Apesar de recentes boas notícias para a administração de Joe Biden e Kamala Harris sobre os números da economia norte-americana, questões relacionadas com o aumento dos impostos e dos combustíveis também são assuntos frequentemente debatidos entre as comunidades onde vivem os portugueses Nuno Brito e Bruno Brasil. Este tema levanta mais preocupações depois de Trump garantir a aplicação de uma tarifa universal de 20% em todos os produtos importados do estrangeiro, que implica uma subida de preços nos bens de consumo que não sejam produzidos nos EUA.

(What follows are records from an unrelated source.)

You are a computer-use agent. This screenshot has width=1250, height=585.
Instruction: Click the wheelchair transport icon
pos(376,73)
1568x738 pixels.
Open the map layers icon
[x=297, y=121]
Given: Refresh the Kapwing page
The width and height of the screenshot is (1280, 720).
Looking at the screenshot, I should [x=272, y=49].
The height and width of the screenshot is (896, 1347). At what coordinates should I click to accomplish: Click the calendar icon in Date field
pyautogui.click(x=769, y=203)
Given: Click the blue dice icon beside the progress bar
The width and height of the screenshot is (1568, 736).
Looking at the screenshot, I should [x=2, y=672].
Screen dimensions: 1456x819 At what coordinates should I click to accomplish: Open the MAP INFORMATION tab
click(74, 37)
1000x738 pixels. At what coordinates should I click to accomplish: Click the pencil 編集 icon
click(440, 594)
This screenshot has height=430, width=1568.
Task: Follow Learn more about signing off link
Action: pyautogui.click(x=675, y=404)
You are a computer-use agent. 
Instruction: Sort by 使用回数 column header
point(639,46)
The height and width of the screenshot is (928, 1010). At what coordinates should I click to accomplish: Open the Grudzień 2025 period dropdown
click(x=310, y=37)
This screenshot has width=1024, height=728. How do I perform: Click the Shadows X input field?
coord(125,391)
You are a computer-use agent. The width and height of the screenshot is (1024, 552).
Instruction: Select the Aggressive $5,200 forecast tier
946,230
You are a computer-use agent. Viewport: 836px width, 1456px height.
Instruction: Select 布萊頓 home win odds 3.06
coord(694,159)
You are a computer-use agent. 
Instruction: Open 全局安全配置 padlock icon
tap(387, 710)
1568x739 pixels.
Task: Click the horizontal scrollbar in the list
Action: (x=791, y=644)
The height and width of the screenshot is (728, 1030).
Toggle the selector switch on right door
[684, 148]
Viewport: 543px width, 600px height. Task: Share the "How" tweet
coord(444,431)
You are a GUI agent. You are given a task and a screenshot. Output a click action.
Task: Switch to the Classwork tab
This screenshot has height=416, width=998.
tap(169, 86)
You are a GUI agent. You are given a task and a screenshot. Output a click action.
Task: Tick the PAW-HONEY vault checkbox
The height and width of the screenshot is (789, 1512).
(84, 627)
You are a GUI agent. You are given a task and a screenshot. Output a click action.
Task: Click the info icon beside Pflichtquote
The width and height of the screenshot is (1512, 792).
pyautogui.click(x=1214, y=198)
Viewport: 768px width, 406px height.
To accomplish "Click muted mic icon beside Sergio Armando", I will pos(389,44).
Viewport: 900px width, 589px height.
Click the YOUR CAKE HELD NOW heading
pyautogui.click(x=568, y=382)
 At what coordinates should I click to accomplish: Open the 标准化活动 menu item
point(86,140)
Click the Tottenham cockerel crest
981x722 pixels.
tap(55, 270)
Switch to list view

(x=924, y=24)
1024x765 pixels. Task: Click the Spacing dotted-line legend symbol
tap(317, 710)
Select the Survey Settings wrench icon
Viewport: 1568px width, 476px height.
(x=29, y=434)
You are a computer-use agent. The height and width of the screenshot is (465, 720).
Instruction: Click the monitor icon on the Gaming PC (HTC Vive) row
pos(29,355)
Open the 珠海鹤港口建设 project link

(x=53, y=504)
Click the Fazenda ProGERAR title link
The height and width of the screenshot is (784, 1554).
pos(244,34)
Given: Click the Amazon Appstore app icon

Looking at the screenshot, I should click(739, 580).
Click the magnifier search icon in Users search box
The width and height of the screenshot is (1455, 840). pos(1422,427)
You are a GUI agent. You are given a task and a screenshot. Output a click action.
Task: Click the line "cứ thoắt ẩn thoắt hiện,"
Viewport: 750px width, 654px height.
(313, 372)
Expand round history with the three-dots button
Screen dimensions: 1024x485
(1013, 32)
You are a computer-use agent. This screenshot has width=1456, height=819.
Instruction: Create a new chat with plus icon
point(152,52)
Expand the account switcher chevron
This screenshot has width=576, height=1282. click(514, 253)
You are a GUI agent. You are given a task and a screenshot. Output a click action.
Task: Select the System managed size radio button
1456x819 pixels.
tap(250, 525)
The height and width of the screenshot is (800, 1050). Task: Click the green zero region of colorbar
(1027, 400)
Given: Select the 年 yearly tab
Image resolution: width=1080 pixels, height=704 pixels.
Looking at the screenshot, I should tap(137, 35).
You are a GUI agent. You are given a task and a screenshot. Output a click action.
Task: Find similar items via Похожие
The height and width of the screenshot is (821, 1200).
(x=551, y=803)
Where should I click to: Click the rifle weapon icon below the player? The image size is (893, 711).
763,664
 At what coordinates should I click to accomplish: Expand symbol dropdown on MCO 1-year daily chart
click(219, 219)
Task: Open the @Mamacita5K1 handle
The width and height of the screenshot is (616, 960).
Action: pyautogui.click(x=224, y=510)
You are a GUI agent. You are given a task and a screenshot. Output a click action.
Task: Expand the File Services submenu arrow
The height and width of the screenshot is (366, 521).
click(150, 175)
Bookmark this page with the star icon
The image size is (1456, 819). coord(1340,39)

Depois da contagem dos votos
Além do passado académico na cidade no Porto e de viverem atualmente nos Estados Unidos da América, Nuno Brito e Bruno Brasil partilham entre si o receio do impacto que o resultado das eleições presidenciais norte-americanas terá no ambiente que se vive no país.
Nuno Brito partilha a história de um amigo do Guatemala que se começara a preparar para uma eventual guerra civil no rescaldo das eleições presidências de 2020: “Quando foram as últimas eleições, ele comprou muita comida, quase como se fosse novamente o coronavírus. E acontece isso. Antes das eleições, as pessoas compram muita comida, papel higiénico. Porque têm medo. Muita gente tem medo de que haja uma guerra civil, porque já houve uma nos Estados Unidos”.
Bruno Brasil não acha que Kamala Harris seja uma candidata com uma linha de pensamento clara, mas admite não conhecer as medidas propostas pela vice-presidente dos EUA e não sabe ao certo o que ela poderá trazer. No entanto, afirma sem hesitação: “Donald Trump não é, de certeza, a solução. Já o vimos antes”. O ataque ao Capitólio no dia 6 de janeiro de 2021 ainda está presente e muitos americanos estão expectantes com o que resultará depois destas eleições.
Os olhos do mundo estão postos na terra do Tio Sam, e as sondagens não conseguem indicar um vencedor claro destas eleições. O 47.º presidente de uma das maiores potências do globo terá de governar um país profundamente polarizado e receoso, atento à violência e discriminação racial, num ambiente político tenso e no limite de uma guerra civil. A resposta a este desafio não é fácil, e Bruno Brasil lança o aviso: “A solução nunca é ter medo”.